Rochinha

Personal information
- Full name: Diogo Filipe Costa Rocha
- Date of birth: 3 May 1995 (age 31)
- Place of birth: Espinho, Portugal
- Height: 1.69 m (5 ft 7 in)
- Position: Winger

Team information
- Current team: Casa Pia
- Number: 10

Youth career
- 2004–2009: Porto
- 2009–2011: Feirense
- 2011–2012: Boavista
- 2012–2014: Benfica

Senior career*
- Years: Team / Apps / (Gls)
- 2014–2015: Benfica B / 4 / (0)
- 2015: → Bolton Wanderers (loan) / 4 / (0)
- 2015–2016: Standard Liège / 2 / (0)
- 2016–2019: Boavista / 51 / (4)
- 2019–2022: Vitória Guimarães / 97 / (14)
- 2022–2024: Sporting CP / 16 / (1)
- 2023–2024: → Al-Markhiya (loan) / 11 / (0)
- 2024: Kasımpaşa / 7 / (0)
- 2024–2026: Famalicão / 23 / (0)
- 2026–: Casa Pia / 0 / (0)

International career
- 2012: Portugal U17 / 1 / (0)
- 2014: Portugal U19 / 5 / (0)

= Rochinha (Portuguese footballer) =

Portuguese footballer (born 1995)

Diogo Filipe Costa Rocha (born 3 May 1995), known as Rochinha, is a Portuguese professional footballer who plays as a winger for Primeira Liga club Casa Pia.

==Club career==
Born in Espinho, Aveiro District of Angolan descent, Rochinha started his youth career with Porto and finished it with Benfica, making five assists and scoring six goals for the latter during the 2013–14 edition of the UEFA Youth League. He made his senior debut with their reserves on 1 October 2014, coming on as a 79th-minute substitute in a 1–1 home draw against Santa Clara in the Segunda Liga.

On 26 January 2015, Benfica announced that Rochinha had been loaned to English club Bolton Wanderers. He first appeared in the Championship on 17 March, starting and being replaced towards the end of the 1–0 away loss to Ipswich Town, for which he earned praise from manager Neil Lennon.
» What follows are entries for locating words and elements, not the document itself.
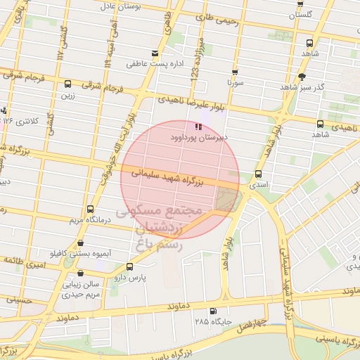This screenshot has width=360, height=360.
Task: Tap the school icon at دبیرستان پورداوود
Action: (x=199, y=127)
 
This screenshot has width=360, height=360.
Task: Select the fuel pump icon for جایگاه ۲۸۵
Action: (x=213, y=311)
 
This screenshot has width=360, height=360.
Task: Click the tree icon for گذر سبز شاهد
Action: (x=302, y=76)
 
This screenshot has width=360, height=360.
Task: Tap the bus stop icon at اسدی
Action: (x=258, y=174)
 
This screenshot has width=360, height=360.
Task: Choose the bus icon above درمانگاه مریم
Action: (x=90, y=209)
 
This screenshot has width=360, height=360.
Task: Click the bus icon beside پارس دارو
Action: (x=129, y=266)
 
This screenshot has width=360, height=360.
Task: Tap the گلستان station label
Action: (x=301, y=14)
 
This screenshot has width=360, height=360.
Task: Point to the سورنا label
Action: (x=234, y=82)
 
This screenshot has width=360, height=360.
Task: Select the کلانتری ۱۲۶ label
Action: (x=19, y=120)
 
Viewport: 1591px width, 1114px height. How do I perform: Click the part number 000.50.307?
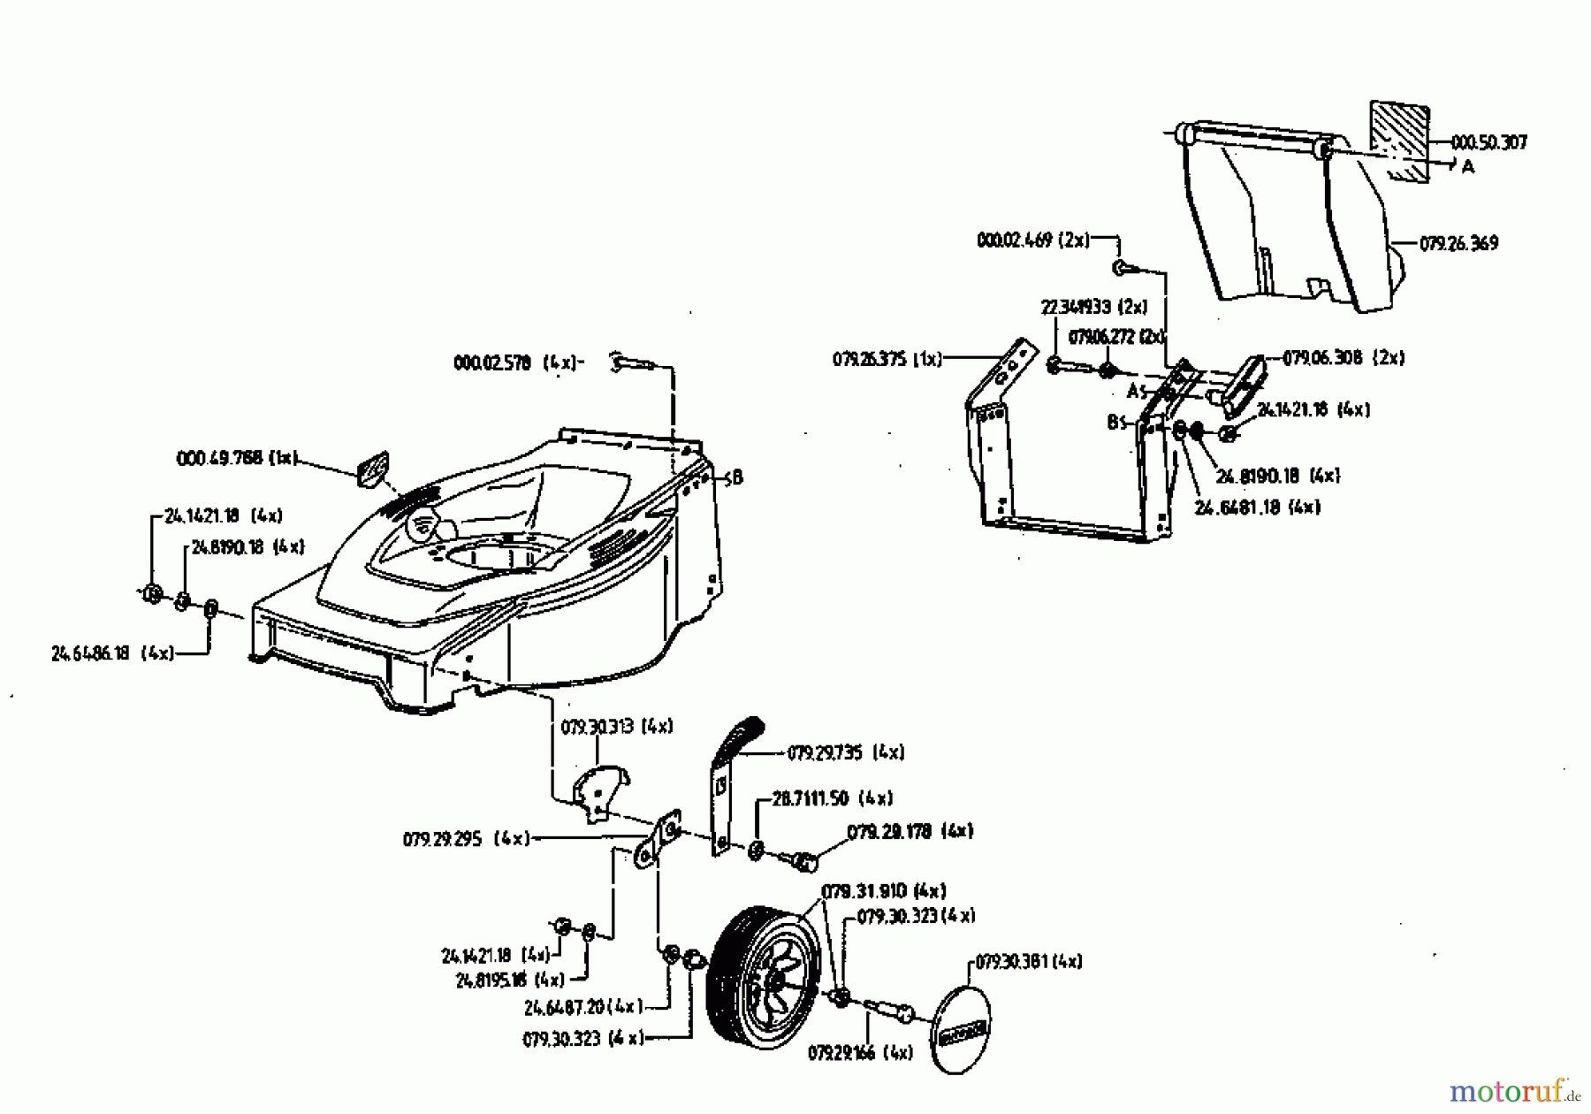tap(1489, 142)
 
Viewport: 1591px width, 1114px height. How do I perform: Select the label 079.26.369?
tap(1458, 243)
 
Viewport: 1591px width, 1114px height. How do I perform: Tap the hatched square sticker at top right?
tap(1399, 140)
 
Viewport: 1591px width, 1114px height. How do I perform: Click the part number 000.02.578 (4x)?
tap(514, 362)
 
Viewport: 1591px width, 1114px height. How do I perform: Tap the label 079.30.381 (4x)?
tap(1029, 961)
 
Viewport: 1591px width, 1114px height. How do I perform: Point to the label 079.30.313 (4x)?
tap(616, 727)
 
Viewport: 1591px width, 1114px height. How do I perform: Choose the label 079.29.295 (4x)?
tap(466, 838)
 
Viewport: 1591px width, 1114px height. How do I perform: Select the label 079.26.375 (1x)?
tap(887, 359)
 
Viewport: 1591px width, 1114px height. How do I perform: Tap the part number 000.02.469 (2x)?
tap(1033, 240)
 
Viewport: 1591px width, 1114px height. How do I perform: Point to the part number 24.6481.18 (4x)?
tap(1257, 507)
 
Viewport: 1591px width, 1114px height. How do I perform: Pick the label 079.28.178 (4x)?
tap(910, 831)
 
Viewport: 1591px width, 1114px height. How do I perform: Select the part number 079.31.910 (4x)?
tap(883, 890)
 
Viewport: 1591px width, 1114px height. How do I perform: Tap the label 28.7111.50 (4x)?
tap(832, 798)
Rochinha signed a three-year contract with Belgian side Standard Liège on 30 July 2015. On 26 December 2016, after several months without a team, he returned to his country and joined Boavista for an undisclosed fee. His first game in the Primeira Liga took place on 4 February 2017 when he played injury time in a 0–0 draw at Chaves, and his first goal came early into the following season in a 2–1 defeat against Portimonense.

On 30 January 2019, Rochinha agreed to a four-and-a-half-year deal at Vitória de Guimarães in the same league. He scored 19 times during his spell at the Estádio D. Afonso Henriques, adding 17 assists in 122 competitive matches.

On 6 July 2022, Rochinha joined Sporting CP on a four-year contract for €2 million, with Vitória being entitled to 10% of a future transfer. One year later, he was loaned to Al-Markhiya; the Qatar Stars League club held a €2.5 million buying option at the end of the season.

Rochinha severed his ties to Sporting on 1 February 2024, by mutual agreement. Eight days later, he joined Kasımpaşa in the Turkish Süper Lig.

On 28 June 2024, Rochinha signed a three-year contract with Famalicão. He made 24 scoreless appearances in his debut campaign, but was subsequently completely ostracised by manager Hugo Oliveira.

On 16 July 2026, Rochinha joined fellow top-division Casa Pia on a one-year deal, with the possibility of a one-year extension.

==International career==
Rochinha represented Portugal at under-17 and under-19 levels.